:: Provided passage ::
Building your own SLA front suspension takes a lot of skill. Measuring, cutting and welding are all needed, but they must follow the planning and calculation. One problem I have is that suspension geometry involves a lot of math, particularly trigonometry. Most of my attention in trigonometry class was given to the rather buxom blond next to whom I sat. Her curves were far more captivating than the angles being taught.

Thankfully, double A-arm suspensions are very common in racing and there are resources available to racers that do all that uninteresting math. Plus, I have another aid – Dan Durusky. Dan has graciously volunteered to be the official geek of the Mongrel suspension project and run the numbers for me. Dan is an engineer who is thinking about turning his hobby into a career. With his professional training and drive, I think he can do it and do it well. The V8Mongrel suspension project will hopefully give Dan some experience.

I was also fortunate enough to have Jon Rathbone and Brad Thompson spend some more time in the garage helping me line things up. While the final position will be determined by the combination of careful measurement and calculations, I find that I have a much better time understanding what needs to be done if I can see the problems. Moving a full wheel end assembly isn’t a one man job, so thanks again to Jon and Brad for putting in some sweat on the project.

Dan and I will be selecting the software to use shortly, and will share the output here. In the meantime, Dan has hit me up with a bunch of questions that I will attempt to answer. Hopefully this will set the backdrop for readers to know exactly where we are and where we intend to go. Dan asked:

What do you have already?

Here is a picture of most of what I have.
Mocked up wheel end assembly

That is hub, spindle, lower control arm steering arm and upper control arm. On the white stand, you can see part of the upper control arm mount.

Where are our variables?

Variables are as follows.

  1. Small changes in lower control arm inner mount horizontal and vertical mounting point, approximately ± 2″.
  2. Location of upper control arm mount with only restriction being the engine and existing frame horns.
  3. Choice of short or long upper control arms, length variation to be reported. More available inexpensively if needed.
  4. Two settings for the lower control arm balljoint on the spindle, high and low.
  5. Complete control over length and chassis mounting location of the strut rod.

One of the main challenges will be fitting the wheels. The plan is to run a zero offset 10″ wide, 15″ diameter steel wheel due to their low cost, availability and capacity for large tires.

View of wheel from the backside.
Using the existing lower control arm mount and eyeballing everything else, here is a view of the wheel end assembly, a rotor and wheel. Plenty of clearance for travel.

The view from outside
Unfortunately, the clearance is less encouraging when looking from the outside of the car. This will likely be a balancing act in terms of moving everything further inboard and maintaining decent steering angle for a small turn radius.

:: Available data ::
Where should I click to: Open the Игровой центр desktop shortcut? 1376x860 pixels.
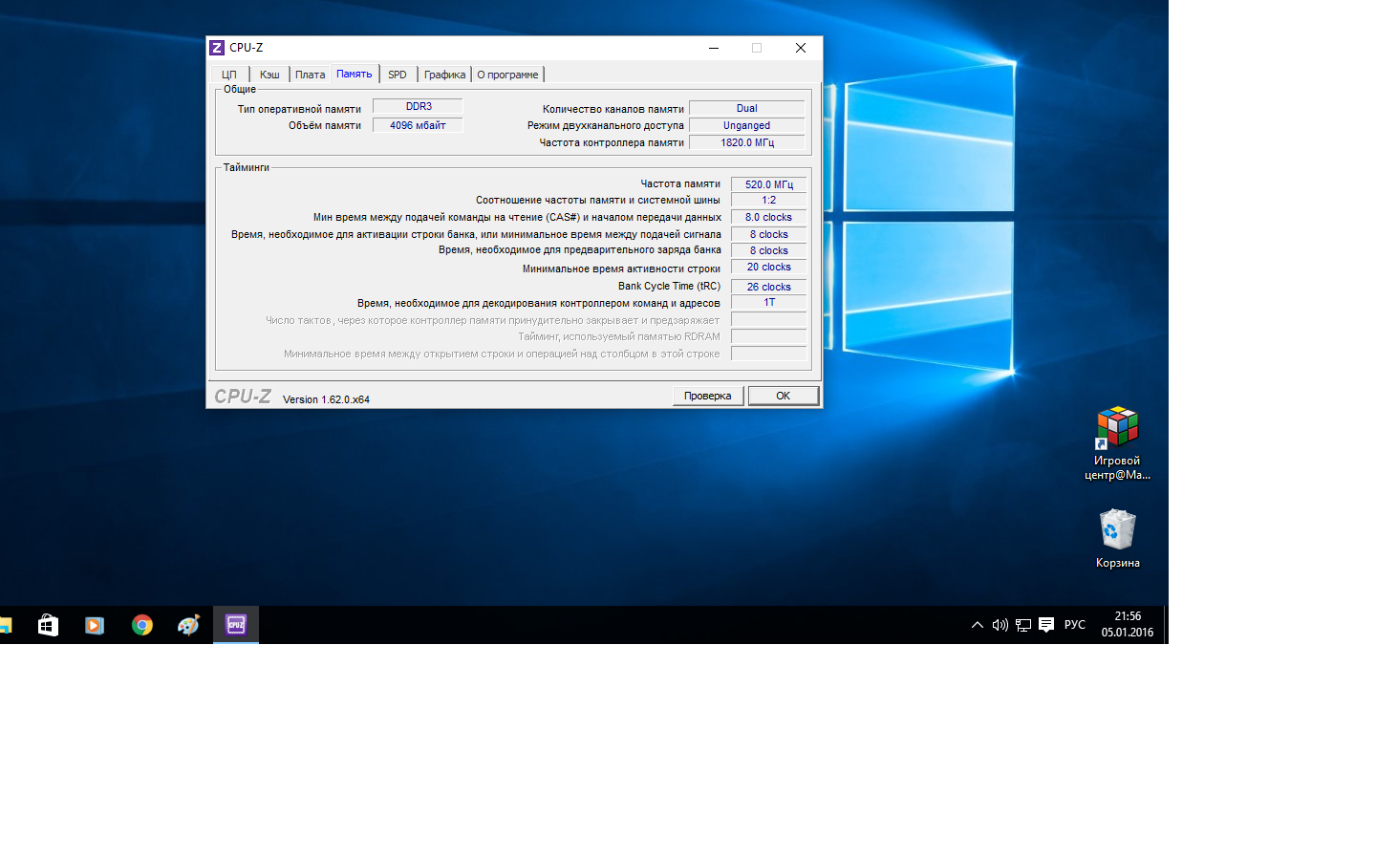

:: Requirements ::
Rewrite the suspension write-up between "That is hub, spindle, lower" and "the strut rod.", inclusive, swapping "strut rod" for "tension rod".

:: Reply ::
That is hub, spindle, lower control arm steering arm and upper control arm. On the white stand, you can see part of the upper control arm mount.

Where are our variables?

Variables are as follows.

  1. Small changes in lower control arm inner mount horizontal and vertical mounting point, approximately ± 2″.
  2. Location of upper control arm mount with only restriction being the engine and existing frame horns.
  3. Choice of short or long upper control arms, length variation to be reported. More available inexpensively if needed.
  4. Two settings for the lower control arm balljoint on the spindle, high and low.
  5. Complete control over length and chassis mounting location of the tension rod.